● **Selected extract**
On the basis of a sample of 1,154 participants from the Swedish national population register, Magnusson, Arvola, Koivisto Hursti, Aberg, & Sjödén (2001) collected answers regarding four different organically produced food products and asked questions about the attitudes toward organic food, the intention to buy, the importance of purchase criteria, purchase frequency, perceived availability of organic food and the importance of the price. The researchers showed that taste is considered as the most important criterion to buy organic food, followed by a long shelf-life and health consciousness. The attribute “organically produced” is seen as the least important motivation so that it can be inferred that organic food as a status symbol does not play a role here. The results of Chen et al. (2014) confirmed the previous finding by also citing sensory appeal such as the taste, but also the smell and the appearance of organic food to be important for the purchase decision. When purchasing food, Chinese people expect visual signs of quality. This shows that the sensory appeal of organic food may be related to the evaluation of its quality.

● **Dataset records**

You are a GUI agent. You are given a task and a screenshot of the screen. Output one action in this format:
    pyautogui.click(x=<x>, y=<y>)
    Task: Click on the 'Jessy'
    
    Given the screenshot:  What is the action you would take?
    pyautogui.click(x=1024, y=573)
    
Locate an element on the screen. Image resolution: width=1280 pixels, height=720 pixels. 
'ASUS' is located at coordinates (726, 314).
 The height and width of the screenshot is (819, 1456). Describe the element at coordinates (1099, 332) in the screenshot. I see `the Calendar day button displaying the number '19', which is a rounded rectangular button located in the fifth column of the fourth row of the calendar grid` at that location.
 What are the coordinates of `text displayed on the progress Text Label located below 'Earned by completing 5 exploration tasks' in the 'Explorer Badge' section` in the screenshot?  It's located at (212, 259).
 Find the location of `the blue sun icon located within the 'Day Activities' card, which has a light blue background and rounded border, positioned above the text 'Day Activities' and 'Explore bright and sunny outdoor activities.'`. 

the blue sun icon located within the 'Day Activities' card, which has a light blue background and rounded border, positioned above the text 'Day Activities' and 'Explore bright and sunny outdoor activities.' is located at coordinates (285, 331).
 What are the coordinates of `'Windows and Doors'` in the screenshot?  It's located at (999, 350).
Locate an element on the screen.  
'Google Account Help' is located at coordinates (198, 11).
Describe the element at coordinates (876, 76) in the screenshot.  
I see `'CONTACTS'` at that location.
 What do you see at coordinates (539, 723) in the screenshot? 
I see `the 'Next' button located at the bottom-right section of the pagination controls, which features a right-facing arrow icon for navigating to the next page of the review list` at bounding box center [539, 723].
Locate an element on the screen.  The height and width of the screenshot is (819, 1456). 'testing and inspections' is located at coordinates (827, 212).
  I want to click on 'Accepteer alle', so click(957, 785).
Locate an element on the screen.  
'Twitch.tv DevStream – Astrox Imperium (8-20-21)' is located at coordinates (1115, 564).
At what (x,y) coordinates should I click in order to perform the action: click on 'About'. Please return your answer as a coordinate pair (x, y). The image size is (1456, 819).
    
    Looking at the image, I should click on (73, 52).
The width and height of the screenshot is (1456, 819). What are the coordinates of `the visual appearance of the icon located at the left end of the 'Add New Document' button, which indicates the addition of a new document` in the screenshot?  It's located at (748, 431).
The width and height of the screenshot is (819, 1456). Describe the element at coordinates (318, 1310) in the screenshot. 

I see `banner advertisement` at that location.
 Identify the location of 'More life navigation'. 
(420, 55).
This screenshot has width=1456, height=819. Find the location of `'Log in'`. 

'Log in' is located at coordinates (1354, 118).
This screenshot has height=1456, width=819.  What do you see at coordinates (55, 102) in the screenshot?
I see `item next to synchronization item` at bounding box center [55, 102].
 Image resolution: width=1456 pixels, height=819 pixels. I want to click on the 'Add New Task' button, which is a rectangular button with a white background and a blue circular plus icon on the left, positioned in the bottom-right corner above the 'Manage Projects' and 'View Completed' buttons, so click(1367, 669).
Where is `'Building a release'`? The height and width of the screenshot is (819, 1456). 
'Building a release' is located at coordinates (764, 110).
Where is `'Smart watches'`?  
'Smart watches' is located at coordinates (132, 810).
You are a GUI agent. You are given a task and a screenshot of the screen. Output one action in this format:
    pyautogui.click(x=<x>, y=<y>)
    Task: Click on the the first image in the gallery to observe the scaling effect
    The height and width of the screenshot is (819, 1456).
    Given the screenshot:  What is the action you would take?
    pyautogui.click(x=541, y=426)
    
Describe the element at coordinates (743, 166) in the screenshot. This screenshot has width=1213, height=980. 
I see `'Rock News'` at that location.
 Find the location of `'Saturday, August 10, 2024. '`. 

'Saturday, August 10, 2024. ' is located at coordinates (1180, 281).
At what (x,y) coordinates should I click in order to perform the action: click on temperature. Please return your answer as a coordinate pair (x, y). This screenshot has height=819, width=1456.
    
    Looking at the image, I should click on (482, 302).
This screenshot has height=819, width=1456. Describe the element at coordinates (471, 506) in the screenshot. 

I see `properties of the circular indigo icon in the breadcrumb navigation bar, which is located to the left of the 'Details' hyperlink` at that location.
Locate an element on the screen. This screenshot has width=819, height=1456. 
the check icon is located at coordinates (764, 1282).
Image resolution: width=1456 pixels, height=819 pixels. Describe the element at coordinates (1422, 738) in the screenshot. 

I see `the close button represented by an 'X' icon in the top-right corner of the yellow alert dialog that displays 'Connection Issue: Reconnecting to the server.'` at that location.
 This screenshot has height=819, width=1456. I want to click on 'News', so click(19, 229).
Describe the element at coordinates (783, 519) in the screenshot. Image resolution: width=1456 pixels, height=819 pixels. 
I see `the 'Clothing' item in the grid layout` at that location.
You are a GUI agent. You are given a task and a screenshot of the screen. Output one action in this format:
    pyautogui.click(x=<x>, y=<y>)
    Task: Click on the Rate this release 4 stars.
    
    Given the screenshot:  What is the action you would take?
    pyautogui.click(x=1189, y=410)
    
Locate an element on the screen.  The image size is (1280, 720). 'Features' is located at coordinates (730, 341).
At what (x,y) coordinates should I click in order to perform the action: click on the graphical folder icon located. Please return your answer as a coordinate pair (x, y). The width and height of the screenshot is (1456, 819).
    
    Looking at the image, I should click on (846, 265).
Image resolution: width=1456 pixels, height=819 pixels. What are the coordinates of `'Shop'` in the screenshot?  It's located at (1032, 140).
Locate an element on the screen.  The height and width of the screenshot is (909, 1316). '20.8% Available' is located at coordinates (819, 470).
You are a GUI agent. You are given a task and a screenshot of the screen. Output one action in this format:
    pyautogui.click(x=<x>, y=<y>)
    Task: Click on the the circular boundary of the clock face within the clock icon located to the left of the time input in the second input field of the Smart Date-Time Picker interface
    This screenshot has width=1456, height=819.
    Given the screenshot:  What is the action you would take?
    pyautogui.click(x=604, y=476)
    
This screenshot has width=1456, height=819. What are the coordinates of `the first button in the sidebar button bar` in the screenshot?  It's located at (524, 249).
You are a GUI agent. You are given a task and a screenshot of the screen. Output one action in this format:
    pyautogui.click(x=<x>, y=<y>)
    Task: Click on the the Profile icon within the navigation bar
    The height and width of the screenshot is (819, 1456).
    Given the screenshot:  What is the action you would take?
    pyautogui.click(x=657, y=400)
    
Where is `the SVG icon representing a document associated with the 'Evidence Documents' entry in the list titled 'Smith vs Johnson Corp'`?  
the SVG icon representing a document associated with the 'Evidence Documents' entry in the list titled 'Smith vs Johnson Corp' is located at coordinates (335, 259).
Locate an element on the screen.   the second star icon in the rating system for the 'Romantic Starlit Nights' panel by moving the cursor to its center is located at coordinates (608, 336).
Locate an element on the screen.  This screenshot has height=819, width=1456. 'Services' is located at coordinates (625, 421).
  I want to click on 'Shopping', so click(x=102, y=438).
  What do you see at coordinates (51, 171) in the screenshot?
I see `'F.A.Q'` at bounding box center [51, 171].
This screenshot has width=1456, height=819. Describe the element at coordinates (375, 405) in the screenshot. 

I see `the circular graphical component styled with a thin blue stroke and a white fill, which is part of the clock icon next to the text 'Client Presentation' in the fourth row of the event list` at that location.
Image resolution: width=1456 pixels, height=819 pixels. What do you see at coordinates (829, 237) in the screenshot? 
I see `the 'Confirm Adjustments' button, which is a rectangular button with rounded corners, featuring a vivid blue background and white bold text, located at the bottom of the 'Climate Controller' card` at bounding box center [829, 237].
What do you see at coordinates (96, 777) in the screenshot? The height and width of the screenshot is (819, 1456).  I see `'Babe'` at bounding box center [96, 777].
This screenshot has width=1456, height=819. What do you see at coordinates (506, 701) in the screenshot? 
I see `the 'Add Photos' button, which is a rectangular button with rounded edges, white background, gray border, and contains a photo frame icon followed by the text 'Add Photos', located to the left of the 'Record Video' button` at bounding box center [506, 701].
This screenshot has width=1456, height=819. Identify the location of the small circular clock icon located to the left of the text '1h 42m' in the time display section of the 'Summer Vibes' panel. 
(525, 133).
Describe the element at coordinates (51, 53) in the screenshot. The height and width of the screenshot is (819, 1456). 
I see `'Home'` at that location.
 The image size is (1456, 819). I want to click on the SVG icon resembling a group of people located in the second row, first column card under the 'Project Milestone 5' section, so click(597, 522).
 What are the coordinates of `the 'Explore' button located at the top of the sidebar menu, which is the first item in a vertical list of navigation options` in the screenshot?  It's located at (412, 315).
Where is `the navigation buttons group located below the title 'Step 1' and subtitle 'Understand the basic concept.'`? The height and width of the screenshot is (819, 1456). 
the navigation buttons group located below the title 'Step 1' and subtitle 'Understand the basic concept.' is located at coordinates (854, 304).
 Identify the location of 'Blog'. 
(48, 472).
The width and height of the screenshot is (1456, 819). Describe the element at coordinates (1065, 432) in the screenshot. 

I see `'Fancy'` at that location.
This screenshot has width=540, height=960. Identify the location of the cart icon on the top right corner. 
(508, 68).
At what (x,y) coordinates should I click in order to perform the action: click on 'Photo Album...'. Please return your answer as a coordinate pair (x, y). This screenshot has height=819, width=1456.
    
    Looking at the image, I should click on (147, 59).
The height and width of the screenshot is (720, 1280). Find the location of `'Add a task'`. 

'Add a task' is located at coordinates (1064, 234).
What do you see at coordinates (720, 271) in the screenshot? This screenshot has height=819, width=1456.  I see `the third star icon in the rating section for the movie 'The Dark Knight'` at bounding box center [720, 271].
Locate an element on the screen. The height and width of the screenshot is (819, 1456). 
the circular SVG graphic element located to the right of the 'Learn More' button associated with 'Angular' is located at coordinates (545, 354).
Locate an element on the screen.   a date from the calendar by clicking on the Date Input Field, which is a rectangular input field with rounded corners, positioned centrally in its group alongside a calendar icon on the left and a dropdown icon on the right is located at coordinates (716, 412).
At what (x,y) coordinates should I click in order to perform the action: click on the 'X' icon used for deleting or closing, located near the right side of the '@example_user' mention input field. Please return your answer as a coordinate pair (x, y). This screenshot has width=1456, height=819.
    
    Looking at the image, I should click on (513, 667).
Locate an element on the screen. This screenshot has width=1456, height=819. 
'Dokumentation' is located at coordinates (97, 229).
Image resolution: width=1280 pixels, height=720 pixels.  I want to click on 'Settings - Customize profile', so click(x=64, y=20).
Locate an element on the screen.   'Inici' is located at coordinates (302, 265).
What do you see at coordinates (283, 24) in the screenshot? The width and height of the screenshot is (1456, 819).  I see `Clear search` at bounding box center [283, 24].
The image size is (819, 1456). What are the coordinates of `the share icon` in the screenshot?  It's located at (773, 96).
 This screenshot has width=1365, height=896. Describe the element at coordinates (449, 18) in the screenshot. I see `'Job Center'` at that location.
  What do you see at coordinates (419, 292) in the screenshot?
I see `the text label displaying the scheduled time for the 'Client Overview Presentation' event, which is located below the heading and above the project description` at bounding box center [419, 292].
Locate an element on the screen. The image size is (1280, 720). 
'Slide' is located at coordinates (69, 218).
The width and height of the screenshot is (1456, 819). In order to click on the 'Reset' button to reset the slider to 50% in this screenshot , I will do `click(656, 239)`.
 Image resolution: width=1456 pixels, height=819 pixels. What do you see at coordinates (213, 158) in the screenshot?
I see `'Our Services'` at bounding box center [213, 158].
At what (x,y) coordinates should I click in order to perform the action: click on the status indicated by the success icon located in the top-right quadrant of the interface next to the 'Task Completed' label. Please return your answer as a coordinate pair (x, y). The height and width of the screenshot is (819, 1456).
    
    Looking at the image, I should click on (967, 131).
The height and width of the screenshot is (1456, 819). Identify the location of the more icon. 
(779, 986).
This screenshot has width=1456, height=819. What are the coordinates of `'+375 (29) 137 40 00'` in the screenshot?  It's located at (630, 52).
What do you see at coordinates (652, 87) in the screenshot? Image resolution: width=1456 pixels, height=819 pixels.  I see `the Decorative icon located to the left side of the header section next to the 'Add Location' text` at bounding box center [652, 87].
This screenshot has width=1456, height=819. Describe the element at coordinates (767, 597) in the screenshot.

● **What the task requires**
In the passage on buying organic food, which criterion did the Swedish sample rank as most important for buying it? You can leave the rows aside.

● **Answer**
Taste